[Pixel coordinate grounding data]
BEGIN

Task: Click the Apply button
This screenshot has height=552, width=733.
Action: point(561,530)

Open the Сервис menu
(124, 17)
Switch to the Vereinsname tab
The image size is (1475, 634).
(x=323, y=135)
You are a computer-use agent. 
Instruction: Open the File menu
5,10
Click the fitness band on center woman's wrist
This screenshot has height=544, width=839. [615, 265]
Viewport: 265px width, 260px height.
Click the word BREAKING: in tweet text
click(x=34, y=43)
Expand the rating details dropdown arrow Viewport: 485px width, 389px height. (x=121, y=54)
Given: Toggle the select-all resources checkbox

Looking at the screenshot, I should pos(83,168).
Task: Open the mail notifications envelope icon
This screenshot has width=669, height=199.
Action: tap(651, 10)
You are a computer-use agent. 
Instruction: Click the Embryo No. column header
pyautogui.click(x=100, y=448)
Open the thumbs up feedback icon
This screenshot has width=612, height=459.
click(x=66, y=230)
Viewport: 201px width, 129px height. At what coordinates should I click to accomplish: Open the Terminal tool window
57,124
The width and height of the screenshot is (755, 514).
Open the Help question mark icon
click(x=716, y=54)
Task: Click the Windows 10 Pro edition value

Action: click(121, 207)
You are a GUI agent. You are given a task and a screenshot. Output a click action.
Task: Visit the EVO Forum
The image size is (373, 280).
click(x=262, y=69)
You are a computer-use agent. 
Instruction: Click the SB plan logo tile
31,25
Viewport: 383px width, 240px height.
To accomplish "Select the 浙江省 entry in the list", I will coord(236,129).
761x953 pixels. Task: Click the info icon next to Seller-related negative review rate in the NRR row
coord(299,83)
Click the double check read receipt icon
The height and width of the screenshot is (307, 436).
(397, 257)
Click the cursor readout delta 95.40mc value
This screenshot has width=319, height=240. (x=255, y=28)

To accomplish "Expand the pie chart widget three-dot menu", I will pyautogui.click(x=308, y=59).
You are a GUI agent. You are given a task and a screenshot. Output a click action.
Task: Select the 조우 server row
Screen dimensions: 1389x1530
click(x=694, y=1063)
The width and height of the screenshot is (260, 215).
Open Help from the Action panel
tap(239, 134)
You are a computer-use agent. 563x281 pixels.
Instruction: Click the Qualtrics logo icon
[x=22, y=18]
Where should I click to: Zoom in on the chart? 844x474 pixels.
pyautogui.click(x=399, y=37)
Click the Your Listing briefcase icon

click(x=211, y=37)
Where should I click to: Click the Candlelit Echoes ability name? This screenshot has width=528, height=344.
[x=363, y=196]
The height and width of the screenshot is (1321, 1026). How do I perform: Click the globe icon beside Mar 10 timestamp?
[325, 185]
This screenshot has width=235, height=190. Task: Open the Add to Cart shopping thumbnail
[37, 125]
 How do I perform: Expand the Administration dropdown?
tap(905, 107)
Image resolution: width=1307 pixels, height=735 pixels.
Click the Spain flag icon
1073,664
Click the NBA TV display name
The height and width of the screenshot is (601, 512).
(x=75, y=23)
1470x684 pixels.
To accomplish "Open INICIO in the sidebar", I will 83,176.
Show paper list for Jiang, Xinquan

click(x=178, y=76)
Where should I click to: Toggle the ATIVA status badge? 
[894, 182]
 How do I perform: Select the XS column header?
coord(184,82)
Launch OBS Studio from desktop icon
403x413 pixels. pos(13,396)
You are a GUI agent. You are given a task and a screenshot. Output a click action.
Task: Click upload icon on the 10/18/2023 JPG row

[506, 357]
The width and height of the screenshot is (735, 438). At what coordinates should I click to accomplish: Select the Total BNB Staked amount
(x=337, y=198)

END

> [Activity]:
Print all of the entries exactly as they appear.

> [Exercise answer]:
Task: Click the Apply button
This screenshot has height=552, width=733.
Action: point(561,530)

Open the Сервис menu
(124, 17)
Switch to the Vereinsname tab
The image size is (1475, 634).
(x=323, y=135)
You are a computer-use agent. 
Instruction: Open the File menu
5,10
Click the fitness band on center woman's wrist
This screenshot has height=544, width=839. [615, 265]
Viewport: 265px width, 260px height.
Click the word BREAKING: in tweet text
click(x=34, y=43)
Expand the rating details dropdown arrow Viewport: 485px width, 389px height. (x=121, y=54)
Given: Toggle the select-all resources checkbox

Looking at the screenshot, I should pos(83,168).
Task: Open the mail notifications envelope icon
This screenshot has width=669, height=199.
Action: tap(651, 10)
You are a computer-use agent. 
Instruction: Click the Embryo No. column header
pyautogui.click(x=100, y=448)
Open the thumbs up feedback icon
This screenshot has width=612, height=459.
click(x=66, y=230)
Viewport: 201px width, 129px height. At what coordinates should I click to accomplish: Open the Terminal tool window
57,124
The width and height of the screenshot is (755, 514).
Open the Help question mark icon
click(x=716, y=54)
Task: Click the Windows 10 Pro edition value

Action: click(121, 207)
You are a GUI agent. You are given a task and a screenshot. Output a click action.
Task: Visit the EVO Forum
The image size is (373, 280).
click(x=262, y=69)
You are a computer-use agent. 
Instruction: Click the SB plan logo tile
31,25
Viewport: 383px width, 240px height.
To accomplish "Select the 浙江省 entry in the list", I will coord(236,129).
761x953 pixels. Task: Click the info icon next to Seller-related negative review rate in the NRR row
coord(299,83)
Click the double check read receipt icon
The height and width of the screenshot is (307, 436).
(397, 257)
Click the cursor readout delta 95.40mc value
This screenshot has width=319, height=240. (x=255, y=28)

To accomplish "Expand the pie chart widget three-dot menu", I will pyautogui.click(x=308, y=59).
You are a GUI agent. You are given a task and a screenshot. Output a click action.
Task: Select the 조우 server row
Screen dimensions: 1389x1530
click(x=694, y=1063)
The width and height of the screenshot is (260, 215).
Open Help from the Action panel
tap(239, 134)
You are a computer-use agent. 563x281 pixels.
Instruction: Click the Qualtrics logo icon
[x=22, y=18]
Where should I click to: Zoom in on the chart? 844x474 pixels.
pyautogui.click(x=399, y=37)
Click the Your Listing briefcase icon

click(x=211, y=37)
Where should I click to: Click the Candlelit Echoes ability name? This screenshot has width=528, height=344.
[x=363, y=196]
The height and width of the screenshot is (1321, 1026). How do I perform: Click the globe icon beside Mar 10 timestamp?
[325, 185]
This screenshot has width=235, height=190. Task: Open the Add to Cart shopping thumbnail
[37, 125]
 How do I perform: Expand the Administration dropdown?
tap(905, 107)
Image resolution: width=1307 pixels, height=735 pixels.
Click the Spain flag icon
1073,664
Click the NBA TV display name
The height and width of the screenshot is (601, 512).
(x=75, y=23)
1470x684 pixels.
To accomplish "Open INICIO in the sidebar", I will 83,176.
Show paper list for Jiang, Xinquan

click(x=178, y=76)
Where should I click to: Toggle the ATIVA status badge? 
[894, 182]
 How do I perform: Select the XS column header?
coord(184,82)
Launch OBS Studio from desktop icon
403x413 pixels. pos(13,396)
You are a GUI agent. You are given a task and a screenshot. Output a click action.
Task: Click upload icon on the 10/18/2023 JPG row

[506, 357]
The width and height of the screenshot is (735, 438). At what coordinates should I click to accomplish: Select the Total BNB Staked amount
(x=337, y=198)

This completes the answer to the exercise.